2017/8/18 16:00 - 8/25 16:00時点までのニュースファイルをお送りいたします。

投稿日:2017年08月30日 10時00分

*2017/8/18発生の、京都・大学の研究室で研究廃液による火災
:有機溶剤の廃液タンクに何かの原因で着火
https://riscad.aist-riss.jp/acc/9031

*2017/8/20発生の、韓国・造船所で建造中のタンク内部で爆発
:塗装作業で発生した可燃性ガスに何かの原因で着火
また、本来密閉空間での作業時に着用すべき送気マスクを着用していなかった
https://riscad.aist-riss.jp/acc/9032

*2017/8/21発生の、佐賀・風力発電所の風車で火災
:風車の中心部にある発電機や変圧器が格納されたナセルと呼ばれる部分から何かの原因で出火した可能性
https://riscad.aist-riss.jp/acc/9033

 10年ほど前からでしょうか、主に海沿いをドライブしていると、白い3枚羽根(プロペラ)の風力発電用風車が林立しているのをよく見かけるようになりました。

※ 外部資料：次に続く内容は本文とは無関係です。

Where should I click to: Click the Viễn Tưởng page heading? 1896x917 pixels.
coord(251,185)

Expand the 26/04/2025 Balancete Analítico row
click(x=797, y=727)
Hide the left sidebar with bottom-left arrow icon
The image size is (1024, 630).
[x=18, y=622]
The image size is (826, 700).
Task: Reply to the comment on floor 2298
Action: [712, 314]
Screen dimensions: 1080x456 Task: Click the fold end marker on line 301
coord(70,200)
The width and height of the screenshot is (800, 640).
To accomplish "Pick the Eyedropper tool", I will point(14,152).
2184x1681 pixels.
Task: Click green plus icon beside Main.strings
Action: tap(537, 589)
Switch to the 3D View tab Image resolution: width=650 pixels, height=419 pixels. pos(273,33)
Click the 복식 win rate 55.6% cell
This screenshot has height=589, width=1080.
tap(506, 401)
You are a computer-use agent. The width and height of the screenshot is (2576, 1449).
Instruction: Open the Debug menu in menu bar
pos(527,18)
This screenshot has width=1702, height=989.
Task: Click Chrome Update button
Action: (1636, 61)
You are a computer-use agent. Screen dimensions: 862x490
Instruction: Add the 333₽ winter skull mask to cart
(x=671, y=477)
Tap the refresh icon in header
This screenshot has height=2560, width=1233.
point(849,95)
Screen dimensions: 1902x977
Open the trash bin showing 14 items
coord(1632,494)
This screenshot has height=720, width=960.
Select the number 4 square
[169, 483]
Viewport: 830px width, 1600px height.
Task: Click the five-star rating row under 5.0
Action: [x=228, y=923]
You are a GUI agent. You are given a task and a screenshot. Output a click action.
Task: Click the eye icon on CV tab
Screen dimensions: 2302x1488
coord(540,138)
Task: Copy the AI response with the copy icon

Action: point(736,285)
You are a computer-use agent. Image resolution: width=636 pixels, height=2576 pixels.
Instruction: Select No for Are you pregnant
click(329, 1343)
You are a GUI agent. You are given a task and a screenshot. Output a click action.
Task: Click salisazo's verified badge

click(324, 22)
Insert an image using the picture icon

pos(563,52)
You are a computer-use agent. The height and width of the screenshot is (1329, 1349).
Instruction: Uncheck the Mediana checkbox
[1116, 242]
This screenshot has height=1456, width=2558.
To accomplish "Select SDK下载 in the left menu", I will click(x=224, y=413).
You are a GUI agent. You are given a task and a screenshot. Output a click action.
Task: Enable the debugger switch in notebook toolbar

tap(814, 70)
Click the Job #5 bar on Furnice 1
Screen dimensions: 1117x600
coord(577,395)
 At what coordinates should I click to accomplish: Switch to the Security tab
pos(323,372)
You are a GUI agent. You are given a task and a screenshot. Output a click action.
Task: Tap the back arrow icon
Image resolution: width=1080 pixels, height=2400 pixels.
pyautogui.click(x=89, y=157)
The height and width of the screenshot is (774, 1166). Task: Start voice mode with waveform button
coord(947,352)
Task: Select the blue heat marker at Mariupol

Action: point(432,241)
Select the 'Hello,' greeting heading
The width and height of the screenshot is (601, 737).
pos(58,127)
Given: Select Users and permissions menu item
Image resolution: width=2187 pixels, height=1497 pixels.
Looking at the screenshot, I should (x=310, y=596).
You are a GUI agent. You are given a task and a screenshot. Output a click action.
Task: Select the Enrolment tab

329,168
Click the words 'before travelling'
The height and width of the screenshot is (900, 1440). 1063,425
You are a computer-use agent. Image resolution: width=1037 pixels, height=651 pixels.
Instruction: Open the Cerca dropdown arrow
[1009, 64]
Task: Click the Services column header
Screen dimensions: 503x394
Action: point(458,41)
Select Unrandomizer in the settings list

当初はなんとも不思議な光景に見え、アニメの世界のようだなという私感を持ったものです。

 この風車について少し調べてみたのですが、素人の私の感覚だと、羽根のある面は常に同じ方向を向いているとばかり思っていたのですが、風力や風向に合わせ、向きが変わるそうです。それにより、無駄なく風を受け、発電しているのだそうです。
 
 さて、その風力発電用風車で8/21に火災が起きました。出火元は羽根の付け根部分のナセルと呼ばれる発電機や変圧器が格納された箇所の可能性があるそうです。部品落下の恐れがあり放水による消火が出来ず、発生から約16時間後に自然鎮火したとのこと。風車周辺にはビニールハウスなどもあったため、住民の方は燃焼した部品の落下による地上への延焼も心配されたようです。

 これから出火原因の調査が始められる予定ですが、高さ60mの位置から、出火した箇所の部品をクレーンで下ろす必要があるため、原因が明らかになるまでには少なくとも2ヶ月程度かかるとのとこです。